This is my column in yesterday’s Greenville News.  A direct link requires a subscription, so I reprinted it here.


Being ‘hung up’ about sex isn’t so horrible

One of the chief objections to Christianity is that it meddles in people’s personal lives. This is a curious objection, in some ways. Christianity has fairly little to say about food or drink, except to advocate moderation. And very little to say about clothing, except that modesty is appropriate. It’s silent on computers and automobiles. And it generally advocates discipline couched in love where children are concerned.

What its detractors mean often comes down to this: ‘Christianity has something to say about sex, and we don’t like it one bit.’ Typically, one hears that Christians are prudes and spoiled-sports, ranging across the earth, shutting down sexual pleasure wherever we locate it. Of course, higher birth rates among evangelical Protestants and Catholics seem to suggest either a staggering number of virgin births, or a tendency to, well, you know.

If we’re hung up on sex as Christians, we’re certainly no more so than a world filled with sexual images and activities. However, I think the world at large is less ‘hung-up’ than heedless and selfish when it comes to the thing it seems to value above all else.

I could delve into STD’s and their terrible effects. But I think on some level few people really care. It’s like your parents telling you about terrible car crash injuries when you drive. ‘Sure, but not me!’

However, there’s more than STD’s to show us why we should be more careful in our valuation of sex. I read an article online recently. It was an advice column for young singles. A woman wrote about her concern that a young man whom she had met (and promptly taken to bed), had not called her for several days after their initial meeting . The columnist was aghast that she was so uptight. As if, after sleeping together, she shouldn’t expect anything at all in terms of connection. Sex as a kind of post-modern handshake.

Not surprising. The idea that one can simply have a casual, sexual relationship with no emotional connection or support is a common theme in movies and television. Actress Mila Kunis, of the movie ‘Friends with Benefits,’ was asked if she thought such a relationship was possible. Her answer was insightful: ‘It’s like communism; good in theory, but in execution it fails.’

Despite the ‘theory’ society clings to, there has been fascinating research on the emotional and chemical connections that result from sex. Still, our society continues to treat it as a thing with no repercussion and precious little value.

I agree that the Church down the ages has sometimes done a poor job teaching about sex and sexuality. Many young people were taught nothing at all about sex, except that it was wicked. That was to their detriment and the shame of their parents and clergy. Odd teaching, since the Bible is full of sex, and not just warnings about it.

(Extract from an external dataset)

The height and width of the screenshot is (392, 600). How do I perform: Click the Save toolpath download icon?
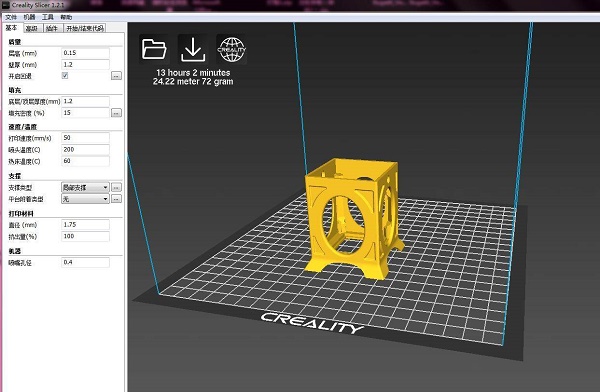(192, 49)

But far worse, the world at large was, and is, mindless about sex. If the church is too careful, it is only because sex is too important to be handled poorly. Sex not only produces us, as it were. It connects us. It not only connects us, it chemically addicts us to one another for good reasons.

Sex is a thing of enormous power. It has brought down kingdoms (and governorships, more close to home). It has united powerful families. Sex has caused murders and assassinations, sealed marriages and ended them. It has led to children and to the murder of children through abortion. It has given us literature and sculpture, both elevated and base. It has given us beautiful love stories and terrible song lyrics.

But it is no trifle. If the Church has been ‘hung up,’ the world has been reckless and irresponsible The Church has at least tried to teach us that sex has consequences more grave and wonderful than the physical, while the world has tried to teach us that it is a worthless thing, devalued and diminished once the conquest and pleasure have passed.

Some may call this right-wing, conservative clap-trap. But an epidemic of depression and anxiety in young men and women testify to the pain of connections made and broken. The markers of the dead, lost to HIV, also disagree. And generations of young, poor children with no fathers and scarcely any mothers all testify to the misuse and abuse of one of the most wonderful, and powerful, forces in the world.

Maybe it’s not so bad to be ‘hung-up’ after all.